Page MenuHomePhabricator

Synchronising Wikidata and Wikipedias using pywikibot - Task 5
Closed, ResolvedPublic

Description

This is the fifth task for T276329, Synchronising Wikidata and Wikipedias using pywikibot, aimed at getting you familiar with searching for Wikidata items and finding the QIDs.

  1. You should already have a Wikimedia account and set up pywikibot (if not, do Tasks 1 and 2 first).
  1. Find some terms to search for. This could be name strings identified in previous tasks, or article titles (e.g., those not yet connected to Wikidata),
  1. Set up a script that connects to Wikidata, searches for the term, and returns the QID. Make sure it is the correct QID!
  1. Bonus: Explore how to identify the correct item when multiple terms are returned

Save your code to a repository, or create a page like https://www.wikidata.org/wiki/User:Mike_Peel/Outreachy_2 (under your username - and change the ending to '5'.) Add the links to the edits at the end of the code as a comment.

Once you are happy, send me a link to your page (by email, on my talk page, or replying to this ticket as you prefer). Make sure to also register it as a contribution on the Outreachy website (https://www.outreachy.org/outreachy-may-2021-internship-round/communities/wikimedia/synchronising-wikidata-and-wikipedias-using-pywiki/contributions/)!

Hints:

Event Timeline

@Mike_Peel, For Bonus: Explore how to identify the correct item when multiple terms are returned, can we approach the problem with the idea that for every QID returned through the searching title, we refine the correct one by parsing each item for a specific property? For instance, if my title is "Harry Potter". Now that returns Harry Potter movie, book, and character. But only the book will have the property "Language of the work", or "author", or "publication date"?

@Mike_Peel, For Bonus: Explore how to identify the correct item when multiple terms are returned, can we approach the problem with the idea that for every QID returned through the searching title, we refine the correct one by parsing each item for a specific property? For instance, if my title is "Harry Potter". Now that returns Harry Potter movie, book, and character. But only the book will have the property "Language of the work", or "author", or "publication date"?

It's an open-ended question that I don't know the best answer to, feel free to try different things. :-)

Hi @Mike_Peel and @MSGJ ,

In the task description '' those not yet connected to Wikidata'' means we have to search for things which haven't allotted a Q number already?? If not, please explain.

Hi @Mike_Peel and @MSGJ ,

In the task description '' those not yet connected to Wikidata'' means we have to search for things which haven't allotted a Q number already?? If not, please explain.

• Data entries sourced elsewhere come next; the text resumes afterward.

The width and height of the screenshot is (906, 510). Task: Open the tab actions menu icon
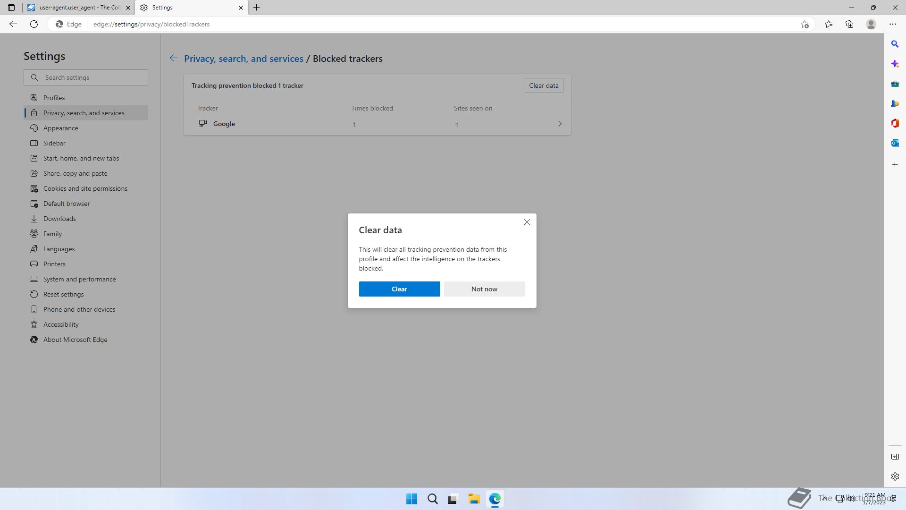pos(11,8)
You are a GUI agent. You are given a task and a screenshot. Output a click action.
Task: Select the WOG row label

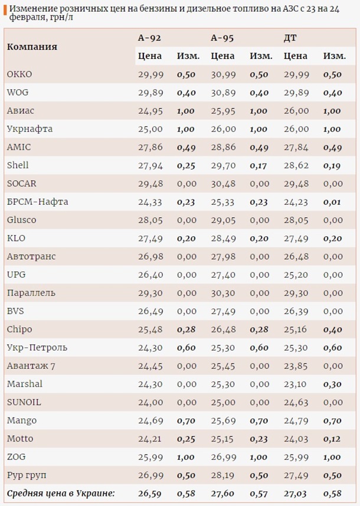click(x=18, y=93)
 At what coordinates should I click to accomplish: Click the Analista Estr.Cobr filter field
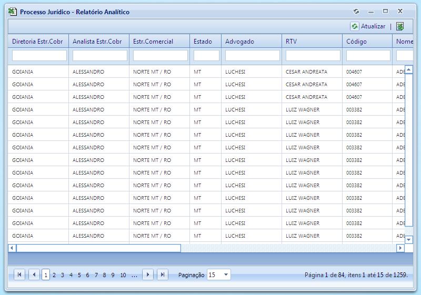99,55
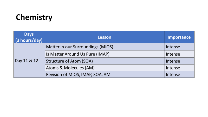Click Is Matter Around Us Pure (IMAP) cell

[x=105, y=54]
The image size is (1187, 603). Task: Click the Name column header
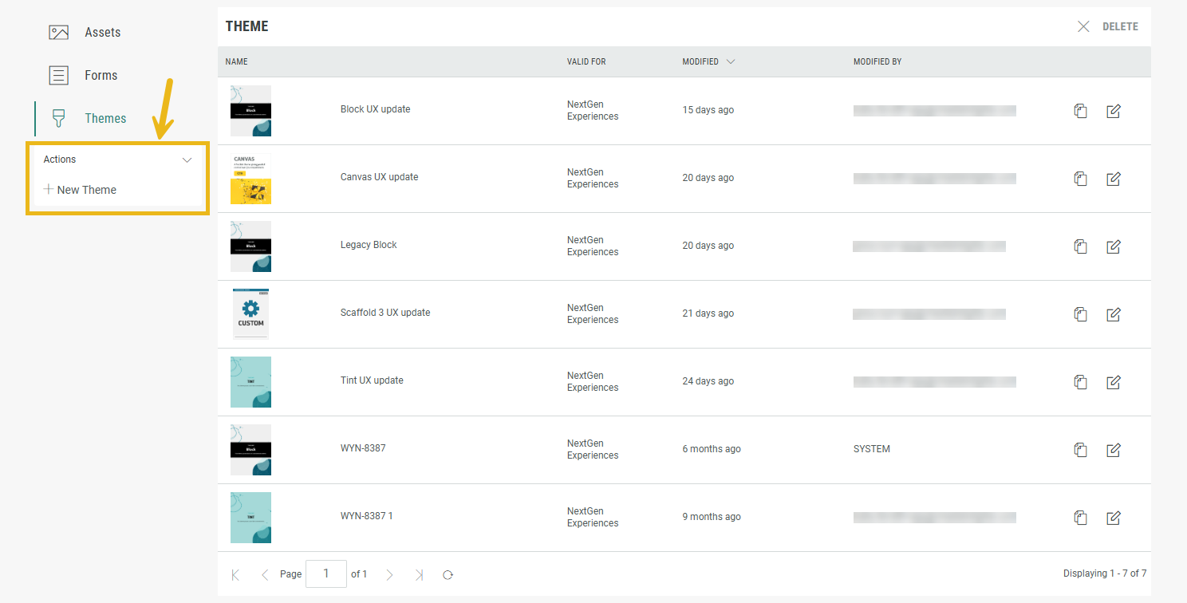(x=236, y=61)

It's up to you. If you want a challenge, look through the items from UnconnectedPages and try to find the right QIDs for them (if they exist). Or if you want something easier, search for items that already have QIDs, and see if you recover the same one.

@Mike_Peel @MSGJ for unconnected pages, do we have to look for only articles, or for all types of pages viz. Template, Wikipedia, Category, Help, Module, etc.?

Thanks

@Mike_Peel @MSGJ for unconnected pages, do we have to look for only articles, or for all types of pages viz. Template, Wikipedia, Category, Help, Module, etc.?

Go for articles - or categories if you want something slightly different. The others are more complex as not all of them get connected to Wikidata.

I have submitted my task 5 code through email.

@MSGJ , @Mike_Peel can i hardcode the terms , which i need to search or i have to find them using code. For example, if i want to get Qid for 'human', can i just put it in search_entities or i need to go to wikidata page and parse that to get the title human?

Hi @MSGJ , @Mike_Peel ,
link - https://www.wikidata.org/wiki/User:Pushp24/Outreachy_5
Above is the link for my outreachy task5.
I am looking forward for your suggestion and feedback.

Thanks and regards
Pushpanjali Kumari

Hello @Mike_Peel, @MSGJ,

I would like to submit my contribution for this task -> task 5.

Also, I would like to know if you have any specific instructions about the internship timeline.
Should we follow the points listed in the project page on the Outreachy website?
Any feedback would be highly appreciated.

Thank you in advance,
Nina

@MSGJ , @Mike_Peel can i hardcode the terms , which i need to search or i have to find them using code. For example, if i want to get Qid for 'human', can i just put it in search_entities or i need to go to wikidata page and parse that to get the title human?

For this task, you need to search for the QIDs, not hard-code them. Unless you're using them as a cross-check of the search results only, in which can hard-code general topic QIDs such as 'human' or 'book.

Also, I would like to know if you have any specific instructions about the internship timeline.
Should we follow the points listed in the project page on the Outreachy website?
Any feedback would be highly appreciated.

I put guidance at T276329 under the task list for the timeline.